Since we get the first for free we can then consider the problem of getting 5 in a row.
$${\bf M}=\frac12 \left[\begin{array}{cccccc}1&1&0&0&0&0\\1&0&1&0&0&0\\1&0&0&1&0&0\\1&0&0&0&1&0\\1&0&0&0&0&1\\0&0&0&0&0&2\end{array}\right]^T$$
The starting state is the first one so our vector is ${\bf v}=[1,0,0,0,0,0]^T$
What we want to calculate is
$$[0,0,0,0,0,1]{\bf M}^{(100-1)}{\bf v} \approx 0.8068205\cdots$$
The $-1$ in the exponent is because we get one heads (or tails) for "free".
The post you're linking to answers the probability of getting at least 6 heads in a row somewhere in your 100 throws. The number you want should also include the probability of getting 6 tails in a row.

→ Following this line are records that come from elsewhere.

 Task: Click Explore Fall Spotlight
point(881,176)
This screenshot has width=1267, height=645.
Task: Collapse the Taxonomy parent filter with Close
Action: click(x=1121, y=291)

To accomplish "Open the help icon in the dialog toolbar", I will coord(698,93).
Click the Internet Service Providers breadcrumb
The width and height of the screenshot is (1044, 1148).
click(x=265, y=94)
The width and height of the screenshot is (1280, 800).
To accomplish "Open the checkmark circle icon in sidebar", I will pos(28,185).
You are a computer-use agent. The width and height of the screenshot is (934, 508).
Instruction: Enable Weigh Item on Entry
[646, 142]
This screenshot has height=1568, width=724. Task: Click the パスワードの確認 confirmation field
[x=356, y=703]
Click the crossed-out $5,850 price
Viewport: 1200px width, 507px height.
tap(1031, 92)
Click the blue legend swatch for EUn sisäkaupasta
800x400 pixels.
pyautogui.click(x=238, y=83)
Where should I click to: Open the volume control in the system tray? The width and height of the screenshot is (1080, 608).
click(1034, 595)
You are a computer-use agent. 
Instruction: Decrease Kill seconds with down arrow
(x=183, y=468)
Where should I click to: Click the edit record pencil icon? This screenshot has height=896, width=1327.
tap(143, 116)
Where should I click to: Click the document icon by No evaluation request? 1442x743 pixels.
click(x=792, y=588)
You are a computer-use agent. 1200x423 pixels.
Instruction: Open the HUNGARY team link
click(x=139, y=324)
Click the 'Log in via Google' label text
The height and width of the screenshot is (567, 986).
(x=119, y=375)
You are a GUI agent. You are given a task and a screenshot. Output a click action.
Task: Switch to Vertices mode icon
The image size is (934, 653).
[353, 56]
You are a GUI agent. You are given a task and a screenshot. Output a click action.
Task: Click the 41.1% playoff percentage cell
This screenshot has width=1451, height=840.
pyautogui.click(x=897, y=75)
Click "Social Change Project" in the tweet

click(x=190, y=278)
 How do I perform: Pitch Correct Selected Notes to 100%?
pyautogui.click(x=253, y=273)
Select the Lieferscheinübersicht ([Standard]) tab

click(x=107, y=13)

A quick and dirty way to estimate that would be to pretend that having a run of 6 heads is independent of having a run of 6 tails. Then we'd expect an answer of $$ 0.54609 + (1-0.54906)0.54906 = 0.79396 $$ The true answer must be slightly more than that, intuitively, because once we know there's a run of 6 heads, there's less room among the 100 throws to have a run of 6 tails too, so the fraction of 6-heads sequences that is also 6-tails sequences is slightly smaller than $0.54906$ -- and conversely the fraction of no-6-heads sequences that are 6-tails sequences must be slightly larger.
The easiest way to do the precise analysis, given that you've already found a nice (but scarily complex) formula would be:
Instead of throwing $100$ times "heads" or "tails", throw $99$ times "same" or "different". You're then looking for a run of $5$ or more "same", and for that you can use the formula you've found.